For those of us who have smelled a rat since the outset of this latest "sky is falling" phenomenon, there's little in the article to surprise us and a whole lot of material to support "I told ya so's." As we Deniers long suspected, Paltridge and Michaels lay the blame for the specious science supporting the Goreist fanaticism right at the feet of leftist politics and federal funding. Says Paltridge:

"...the average man in the street, a sensible chap who by now can smell the signs of an oversold environmental campaign from miles away, is beginning to suspect that it is politics rather than science which is driving the issue."

And then continues with this:

"Science changed dramatically in the 1970s, when the reward structure in the profession began to revolve around the acquisition of massive amounts of taxpayer funding that was external to the normal budgets of the universities and federal laboratories. In climate science, this meant portraying the issue in dire terms, often in alliance with environmental advocacy organizations. Predictably, scientists (and their institutions) became addicted to the wealth, fame, and travel in the front of the airplane:

"A new and rewarding research lifestyle emerged which involved the giving of advice to all types and levels of government, the broadcasting of unchallengeable opinion to the general public, and easy justification for attendance at international conferences -- this last in some luxury by normal scientific experience, and at a frequency previously unheard of."
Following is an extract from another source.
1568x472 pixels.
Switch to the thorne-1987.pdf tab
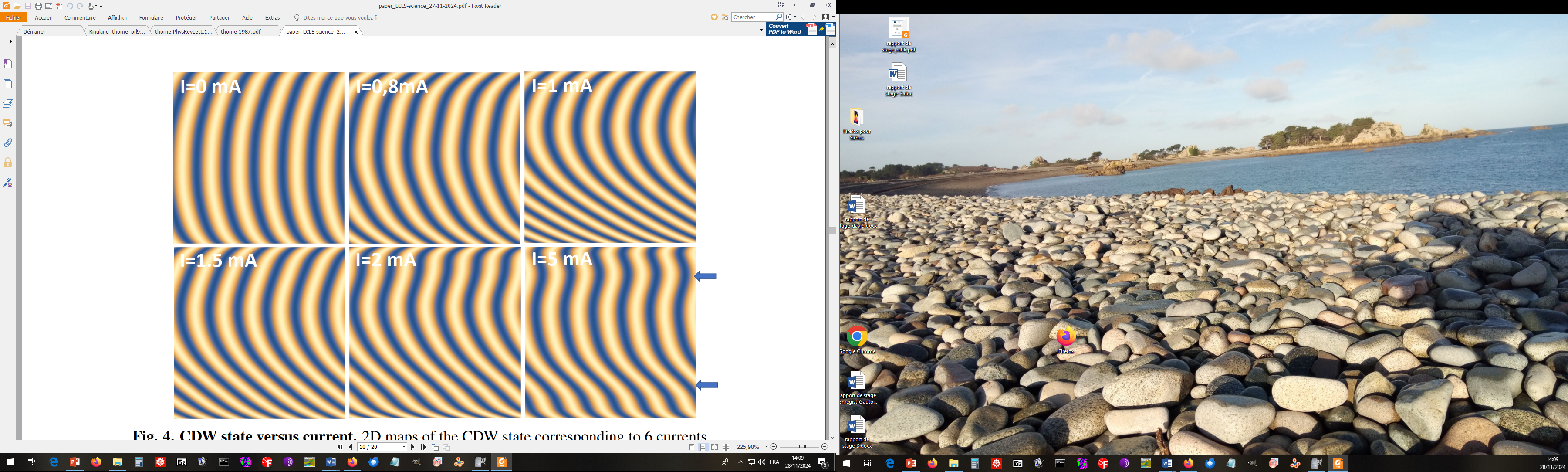pos(240,31)
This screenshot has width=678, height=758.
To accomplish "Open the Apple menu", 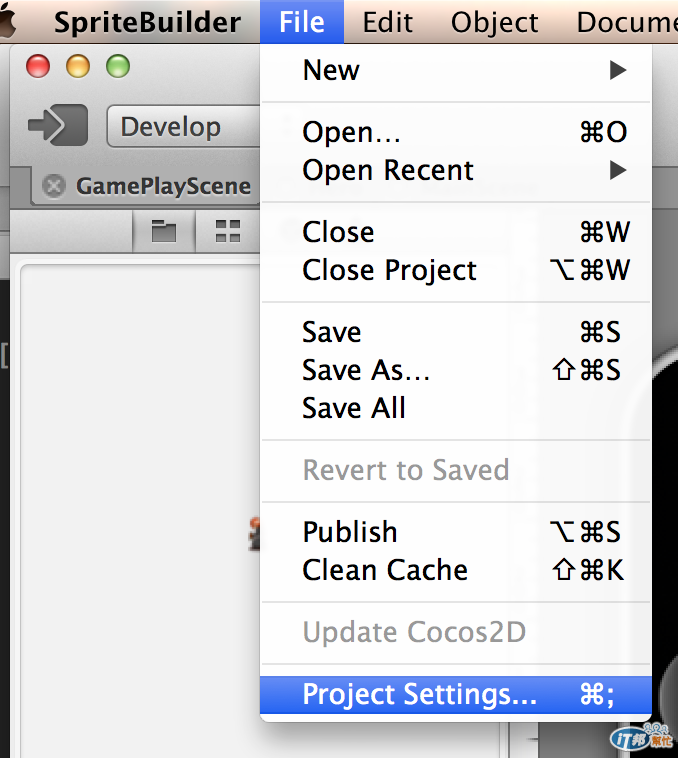I will pos(8,22).
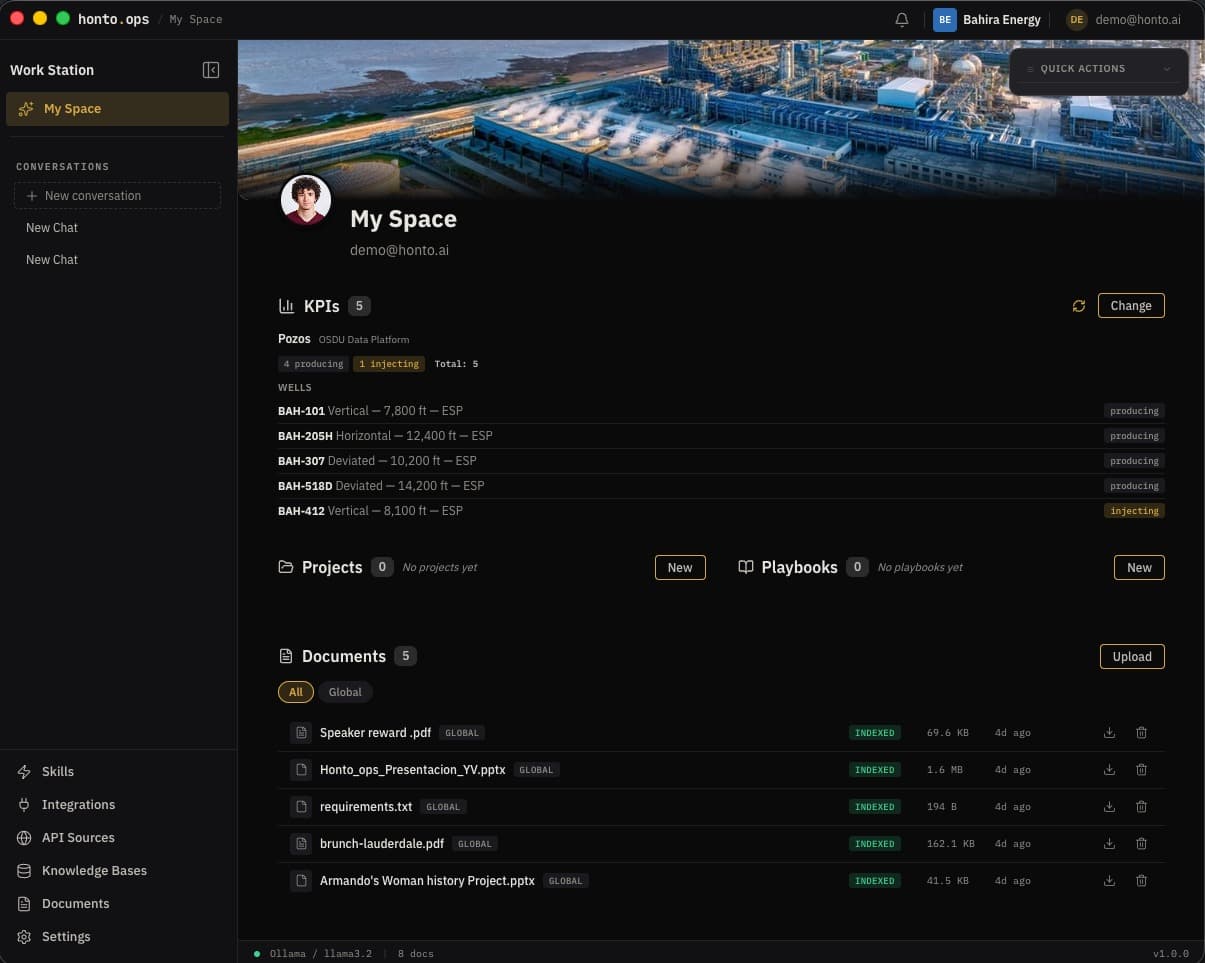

Every incentive reinforced this behavior, as the self-selected community of climate boffins now began to speak for both science and in the service of drastic regulatory policies. In the measured tones of the remarkably lucid and precise writer that he is, Paltridge explains how the corner got painted:

"The trap was fully sprung when many of the world's major national academies of science (such as the Royal Society in the UK, the National Academy of Sciences in the USA and the Australian Academy of Science) persuaded themselves to issue reports giving support to the conclusions of the IPCC [the United Nations' Intergovernmental Panel on Climate Change]. The reports were touted as national assessments that were supposedly independent of the IPCC and of each other, but of necessity were compiled with the assistance of, and in some cases at the behest of, many of the scientists involved in the IPCC international machinations. In effect, the academies, which are the most prestigious of the institutions of science, formally nailed their colors to the mast of the politically correct.

Since that time three or four years ago, there has been no comfortable way for the scientific community to raise the specter of serious uncertainty about the forecasts of climatic disaster."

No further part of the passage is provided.